[Start EXERCISE DATA]
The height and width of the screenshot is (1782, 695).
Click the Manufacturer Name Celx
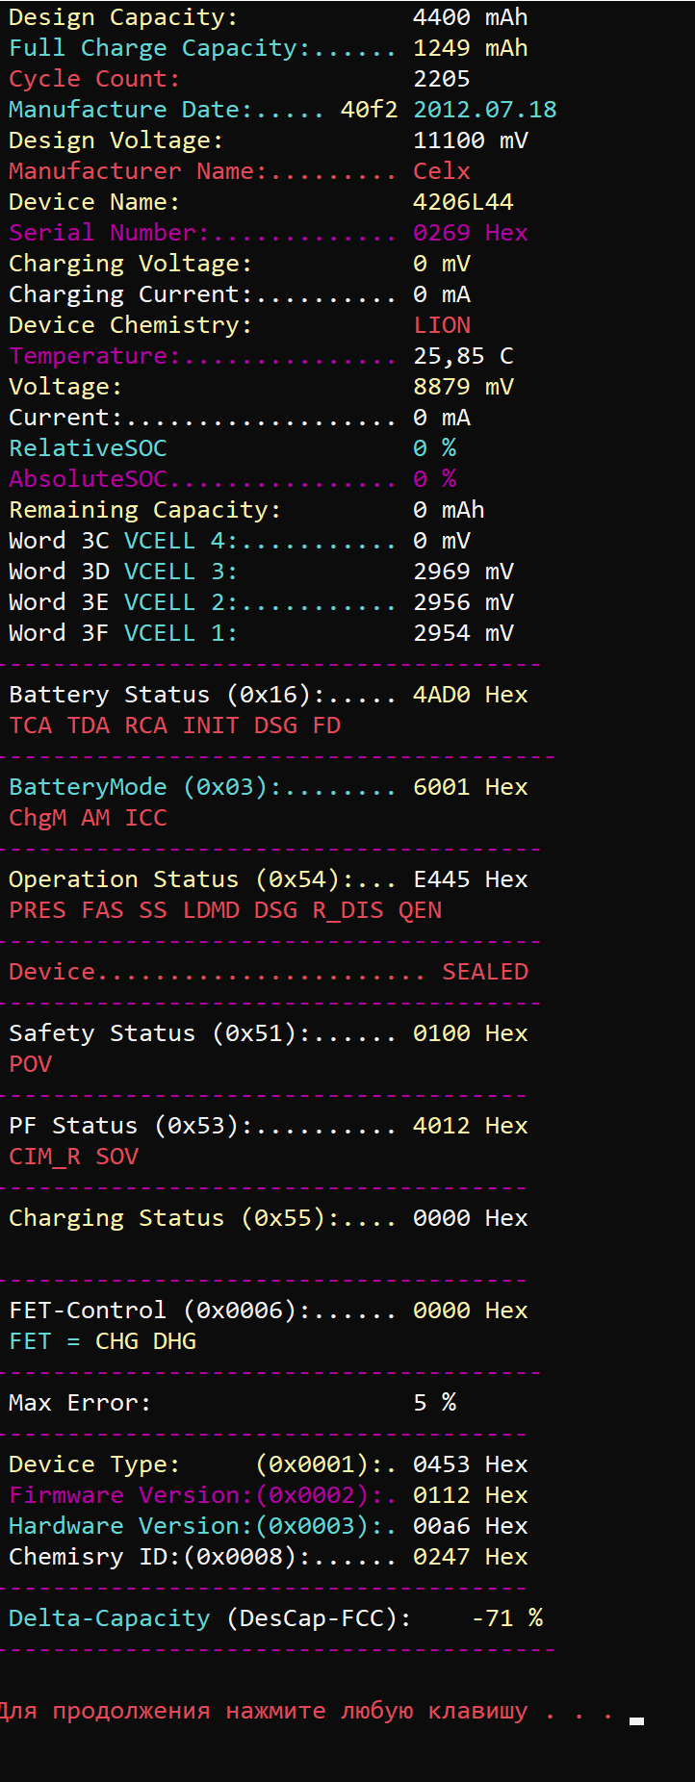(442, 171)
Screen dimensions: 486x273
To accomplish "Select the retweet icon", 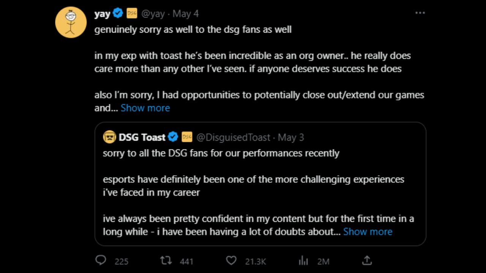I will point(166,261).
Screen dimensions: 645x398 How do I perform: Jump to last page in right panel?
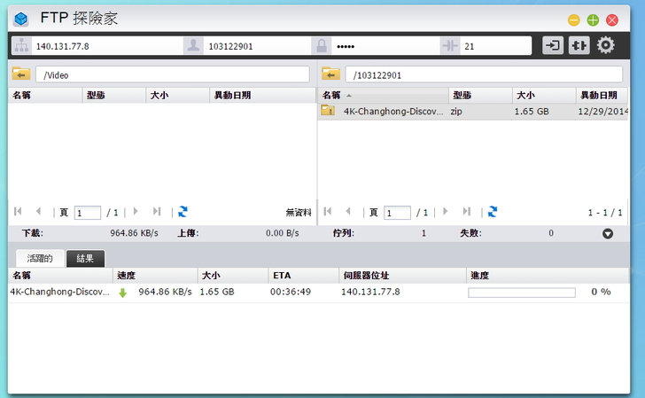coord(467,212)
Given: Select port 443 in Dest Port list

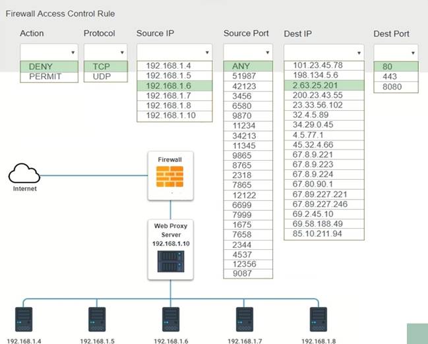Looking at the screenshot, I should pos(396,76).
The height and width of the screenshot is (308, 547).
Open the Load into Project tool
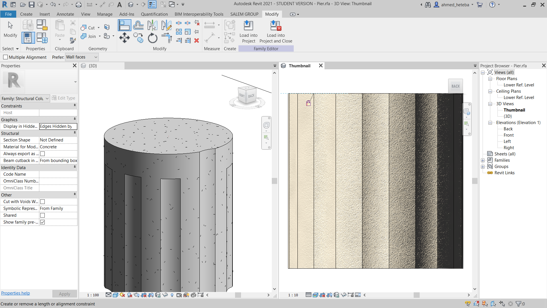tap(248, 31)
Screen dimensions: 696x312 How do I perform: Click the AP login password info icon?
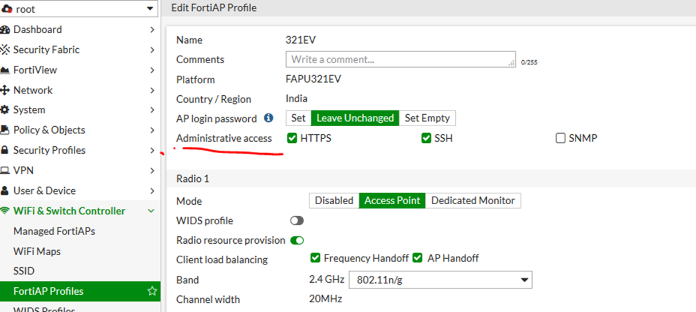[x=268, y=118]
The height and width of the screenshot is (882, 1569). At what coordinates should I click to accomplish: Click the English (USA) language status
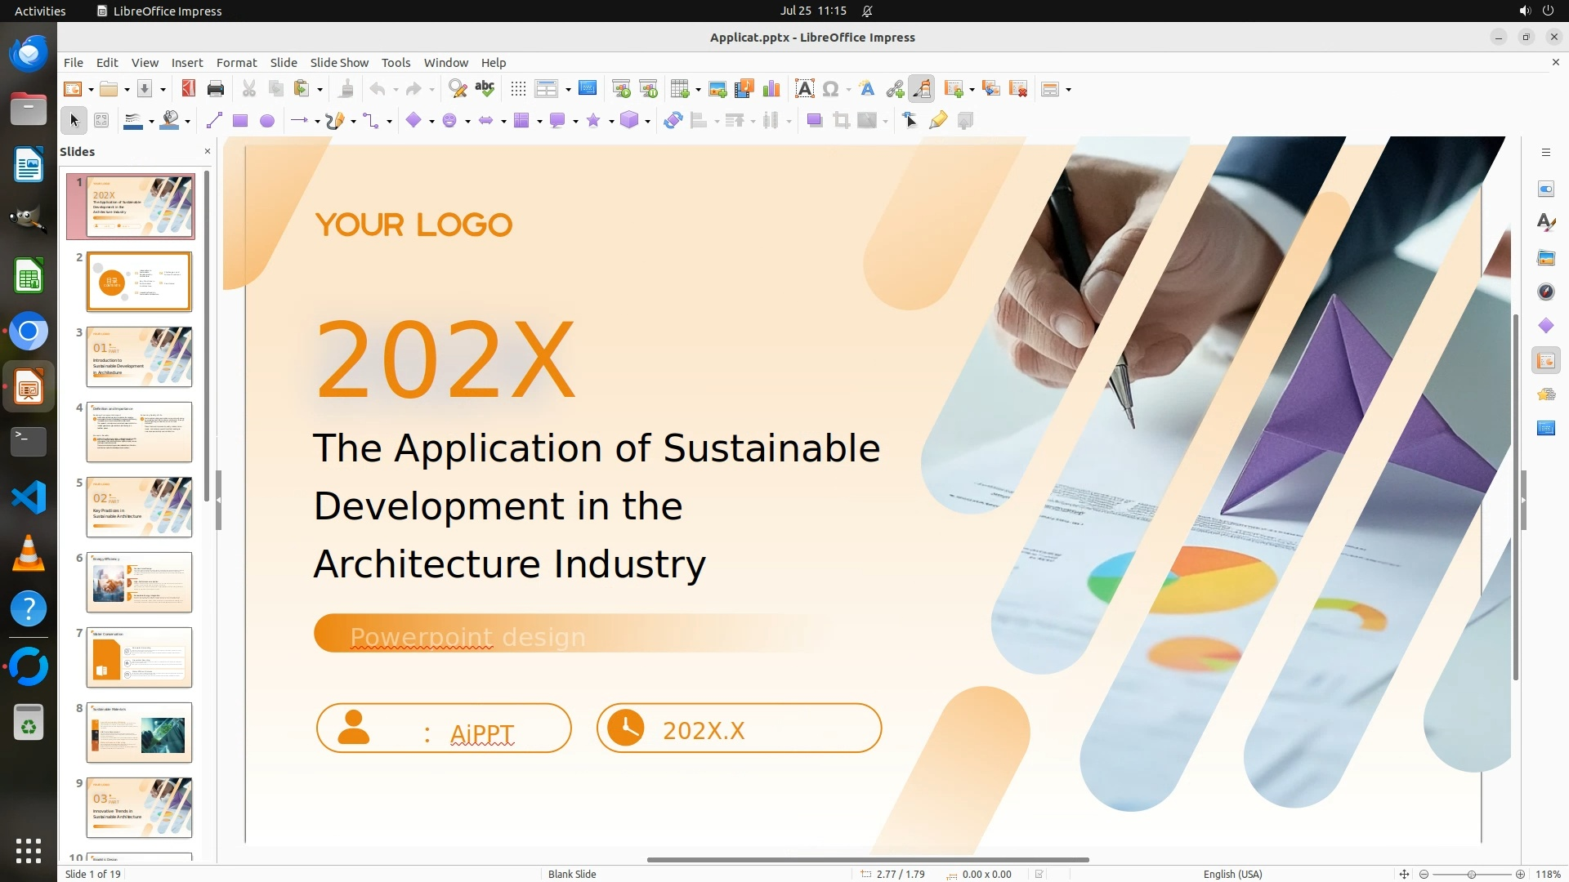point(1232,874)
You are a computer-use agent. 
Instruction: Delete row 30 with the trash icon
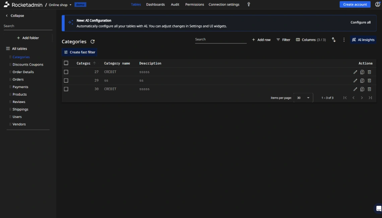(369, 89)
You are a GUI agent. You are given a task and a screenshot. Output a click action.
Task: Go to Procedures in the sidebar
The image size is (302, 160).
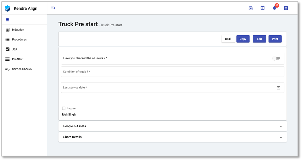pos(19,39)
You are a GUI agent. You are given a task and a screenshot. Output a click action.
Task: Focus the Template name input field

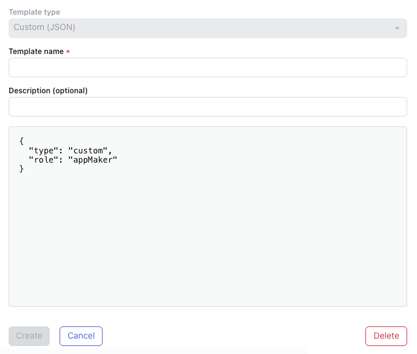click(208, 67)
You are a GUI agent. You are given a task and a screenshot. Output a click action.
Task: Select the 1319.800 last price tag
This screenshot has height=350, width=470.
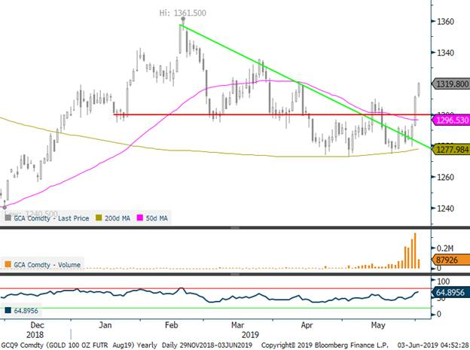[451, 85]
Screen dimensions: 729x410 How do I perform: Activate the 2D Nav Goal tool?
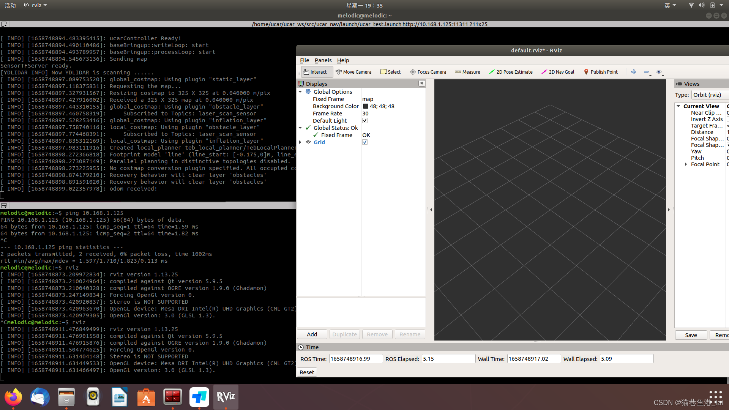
[End EXERCISE DATA]
Retype the data starting with the line that contains "You are a computer-use agent." and going on through the end of the data, leaving out the pictures.

You are a computer-use agent. 
Instruction: Delete row 30 with the trash icon
(369, 89)
You are a GUI agent. You are given a task and a screenshot. Output a click action.
Task: Go to Procedures in the sidebar
The image size is (302, 160).
pos(19,39)
You are a GUI agent. You are given a task and a screenshot. Output a click action.
Task: Focus the Template name input field

click(208, 67)
You are a GUI agent. You are given a task and a screenshot. Output a click action.
Task: Select the 1319.800 last price tag
This screenshot has height=350, width=470.
[451, 85]
Screen dimensions: 729x410 How do I perform: Activate the 2D Nav Goal tool?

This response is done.